— Begin Document segment —

# Best tree stand camo



## danreg99 (Sep 1, 2003)

I was wondering what some of you think is the best tree stand hunting camo? I am a ground blind person but cannot get on that land this year so I put up a tree stand. Should I go for the scent lok, should I put burlap around my stand, etc.. Thanks


----------



## mallard (Mar 27, 2002)

Pick a tree that has leaves and branches that will hide movement,then prune so you can draw comfortably.I have used the 3-D camo and have noticed a difference in deer detecting me.


----------



## sdeprie (May 1, 2004)

In a tree stand I have found that the best camo is scent camo. I was quite successful in a pine tree with no branches until about 30 ft higher than I was (in a pine woods), wearing only a scent control suit. The deer entered my area from downwind and didn't know I was there until it heard something. That something was me taking the safety off. The next sound.....


----------



## Bobm (Aug 26, 2003)

The two best forms of camo are 
1)Make sure that during the time you hunt your stand is in the shade of the tree this makes a huge difference, if your in the sun you will be alot easier to see
2) remain perfectly motionless, only move your eyes and when you have to move you head move it extremely slowly

Do these two thing and you can be wearing orange and they won't notice you


----------

— End Document segment —

Stated goal a - In the tree stand camo thread, what does sdeprie say is the best camo in a tree stand?

— Begin Records to use —

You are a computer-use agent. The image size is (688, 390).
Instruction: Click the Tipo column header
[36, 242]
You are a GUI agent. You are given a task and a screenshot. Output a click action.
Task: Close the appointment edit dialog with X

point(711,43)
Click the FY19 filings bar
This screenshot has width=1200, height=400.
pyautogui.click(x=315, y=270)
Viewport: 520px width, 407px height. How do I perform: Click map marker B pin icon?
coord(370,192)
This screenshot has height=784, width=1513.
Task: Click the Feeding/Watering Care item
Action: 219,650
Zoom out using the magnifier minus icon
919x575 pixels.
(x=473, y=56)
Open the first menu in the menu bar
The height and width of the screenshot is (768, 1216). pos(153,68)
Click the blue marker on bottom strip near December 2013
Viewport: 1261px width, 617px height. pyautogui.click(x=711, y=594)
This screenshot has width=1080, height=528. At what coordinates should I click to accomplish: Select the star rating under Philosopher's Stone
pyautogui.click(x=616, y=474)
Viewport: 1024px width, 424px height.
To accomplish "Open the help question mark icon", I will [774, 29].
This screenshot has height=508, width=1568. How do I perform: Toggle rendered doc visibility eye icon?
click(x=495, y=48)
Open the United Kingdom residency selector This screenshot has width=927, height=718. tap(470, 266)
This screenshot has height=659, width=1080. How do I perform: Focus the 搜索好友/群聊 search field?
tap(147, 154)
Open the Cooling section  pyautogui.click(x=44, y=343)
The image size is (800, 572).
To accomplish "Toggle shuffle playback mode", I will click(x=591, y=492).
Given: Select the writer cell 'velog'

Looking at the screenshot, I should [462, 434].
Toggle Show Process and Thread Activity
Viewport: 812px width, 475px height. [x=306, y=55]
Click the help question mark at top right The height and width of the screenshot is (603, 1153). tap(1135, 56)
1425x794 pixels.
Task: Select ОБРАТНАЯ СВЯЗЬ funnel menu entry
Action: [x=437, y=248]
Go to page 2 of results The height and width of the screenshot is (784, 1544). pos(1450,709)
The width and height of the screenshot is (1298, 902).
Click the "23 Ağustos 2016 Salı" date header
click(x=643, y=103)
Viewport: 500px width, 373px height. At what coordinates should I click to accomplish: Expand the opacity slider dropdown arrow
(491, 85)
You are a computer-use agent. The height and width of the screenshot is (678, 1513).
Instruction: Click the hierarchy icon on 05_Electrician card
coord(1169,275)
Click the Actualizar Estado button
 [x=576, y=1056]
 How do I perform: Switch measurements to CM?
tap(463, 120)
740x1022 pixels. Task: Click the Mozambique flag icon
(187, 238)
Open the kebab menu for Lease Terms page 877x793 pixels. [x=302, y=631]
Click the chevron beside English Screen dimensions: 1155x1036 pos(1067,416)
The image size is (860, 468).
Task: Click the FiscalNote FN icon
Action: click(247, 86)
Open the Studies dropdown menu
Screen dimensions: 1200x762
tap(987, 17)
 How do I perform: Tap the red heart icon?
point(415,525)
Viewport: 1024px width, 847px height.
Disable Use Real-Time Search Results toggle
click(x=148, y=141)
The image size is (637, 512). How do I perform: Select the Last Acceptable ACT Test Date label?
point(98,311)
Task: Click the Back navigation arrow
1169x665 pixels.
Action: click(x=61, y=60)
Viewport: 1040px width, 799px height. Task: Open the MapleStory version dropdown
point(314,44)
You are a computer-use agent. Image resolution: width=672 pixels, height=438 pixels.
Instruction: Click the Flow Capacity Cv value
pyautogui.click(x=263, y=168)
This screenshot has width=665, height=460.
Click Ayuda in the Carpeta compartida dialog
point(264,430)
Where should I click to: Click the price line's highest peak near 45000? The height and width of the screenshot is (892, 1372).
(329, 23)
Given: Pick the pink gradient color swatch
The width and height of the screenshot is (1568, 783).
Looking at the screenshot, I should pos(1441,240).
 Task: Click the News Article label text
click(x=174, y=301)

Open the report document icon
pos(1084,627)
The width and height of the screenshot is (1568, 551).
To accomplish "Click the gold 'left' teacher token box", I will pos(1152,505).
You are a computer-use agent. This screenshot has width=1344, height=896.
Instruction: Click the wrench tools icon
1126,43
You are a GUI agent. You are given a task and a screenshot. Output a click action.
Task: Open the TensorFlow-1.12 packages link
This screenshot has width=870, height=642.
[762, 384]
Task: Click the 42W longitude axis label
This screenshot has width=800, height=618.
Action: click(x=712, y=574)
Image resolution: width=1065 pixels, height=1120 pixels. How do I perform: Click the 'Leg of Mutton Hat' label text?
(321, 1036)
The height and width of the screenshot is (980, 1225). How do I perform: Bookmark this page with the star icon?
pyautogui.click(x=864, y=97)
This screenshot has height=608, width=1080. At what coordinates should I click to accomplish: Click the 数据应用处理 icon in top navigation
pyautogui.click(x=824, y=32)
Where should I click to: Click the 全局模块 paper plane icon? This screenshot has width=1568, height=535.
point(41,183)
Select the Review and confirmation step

— End Records to use —

Stated goal b - Convert the entries from the line with "This screenshot has width=1080, height=528." up to and including the line with "Open the United" into a Markdown table with the columns Row and Line, numbering each row and skipping blank lines.

Complete output a - Scent camo.

Complete output b -
| Row | Line |
|---|---|
| 1 | This screenshot has width=1080, height=528. At what coordinates should I click to accomplish: Select the star rating under Philosopher's Stone |
| 2 | pyautogui.click(x=616, y=474) |
| 3 | Viewport: 1024px width, 424px height. |
| 4 | To accomplish "Open the help question mark icon", I will [774, 29]. |
| 5 | This screenshot has height=508, width=1568. How do I perform: Toggle rendered doc visibility eye icon? |
| 6 | click(x=495, y=48) |
| 7 | Open the United Kingdom residency selector This screenshot has width=927, height=718. tap(470, 266) |